** start of TASK MATERIAL **
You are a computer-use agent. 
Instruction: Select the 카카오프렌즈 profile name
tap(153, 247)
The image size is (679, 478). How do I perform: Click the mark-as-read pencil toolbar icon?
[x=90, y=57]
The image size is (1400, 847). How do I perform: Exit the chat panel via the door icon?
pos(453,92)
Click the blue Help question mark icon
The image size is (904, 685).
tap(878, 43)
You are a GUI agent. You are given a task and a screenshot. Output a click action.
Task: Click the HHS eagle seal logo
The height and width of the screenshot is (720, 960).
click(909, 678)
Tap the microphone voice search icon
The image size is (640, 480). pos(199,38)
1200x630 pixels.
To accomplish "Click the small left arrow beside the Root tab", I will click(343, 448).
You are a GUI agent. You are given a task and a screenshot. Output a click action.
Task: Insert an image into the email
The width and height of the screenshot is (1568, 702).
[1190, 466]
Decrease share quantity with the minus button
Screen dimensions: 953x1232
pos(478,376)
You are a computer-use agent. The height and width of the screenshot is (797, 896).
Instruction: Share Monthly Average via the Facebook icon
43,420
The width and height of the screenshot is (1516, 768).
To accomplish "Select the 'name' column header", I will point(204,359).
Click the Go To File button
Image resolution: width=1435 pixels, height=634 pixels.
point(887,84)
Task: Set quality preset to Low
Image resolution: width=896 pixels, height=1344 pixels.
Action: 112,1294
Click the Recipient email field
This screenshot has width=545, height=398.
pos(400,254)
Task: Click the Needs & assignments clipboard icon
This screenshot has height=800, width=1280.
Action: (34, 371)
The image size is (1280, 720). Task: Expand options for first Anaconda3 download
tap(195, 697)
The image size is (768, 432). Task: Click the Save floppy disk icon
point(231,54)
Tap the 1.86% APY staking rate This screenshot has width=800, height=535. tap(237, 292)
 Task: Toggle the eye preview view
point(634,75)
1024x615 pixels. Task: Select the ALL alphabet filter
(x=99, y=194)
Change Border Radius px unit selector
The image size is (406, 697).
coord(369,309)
** end of TASK MATERIAL **
TASK STATEMENT: Arrange every line of the items above as a numbered list, omitting any blank lines.

EXPECTED ANSWER:
1. You are a computer-use agent. 
2. Instruction: Select the 카카오프렌즈 profile name
3. tap(153, 247)
4. The image size is (679, 478). How do I perform: Click the mark-as-read pencil toolbar icon?
5. [x=90, y=57]
6. The image size is (1400, 847). How do I perform: Exit the chat panel via the door icon?
7. pos(453,92)
8. Click the blue Help question mark icon
9. The image size is (904, 685).
10. tap(878, 43)
11. You are a GUI agent. You are given a task and a screenshot. Output a click action.
12. Task: Click the HHS eagle seal logo
13. The height and width of the screenshot is (720, 960).
14. click(909, 678)
15. Tap the microphone voice search icon
16. The image size is (640, 480). pos(199,38)
17. 1200x630 pixels.
18. To accomplish "Click the small left arrow beside the Root tab", I will click(343, 448).
19. You are a GUI agent. You are given a task and a screenshot. Output a click action.
20. Task: Insert an image into the email
21. The width and height of the screenshot is (1568, 702).
22. [1190, 466]
23. Decrease share quantity with the minus button
24. Screen dimensions: 953x1232
25. pos(478,376)
26. You are a computer-use agent. The height and width of the screenshot is (797, 896).
27. Instruction: Share Monthly Average via the Facebook icon
28. 43,420
29. The width and height of the screenshot is (1516, 768).
30. To accomplish "Select the 'name' column header", I will point(204,359).
31. Click the Go To File button
32. Image resolution: width=1435 pixels, height=634 pixels.
33. point(887,84)
34. Task: Set quality preset to Low
35. Image resolution: width=896 pixels, height=1344 pixels.
36. Action: 112,1294
37. Click the Recipient email field
38. This screenshot has width=545, height=398.
39. pos(400,254)
40. Task: Click the Needs & assignments clipboard icon
41. This screenshot has height=800, width=1280.
42. Action: (34, 371)
43. The image size is (1280, 720). Task: Expand options for first Anaconda3 download
44. tap(195, 697)
45. The image size is (768, 432). Task: Click the Save floppy disk icon
46. point(231,54)
47. Tap the 1.86% APY staking rate This screenshot has width=800, height=535. tap(237, 292)
48.  Task: Toggle the eye preview view
49. point(634,75)
50. 1024x615 pixels. Task: Select the ALL alphabet filter
51. (x=99, y=194)
52. Change Border Radius px unit selector
53. The image size is (406, 697).
54. coord(369,309)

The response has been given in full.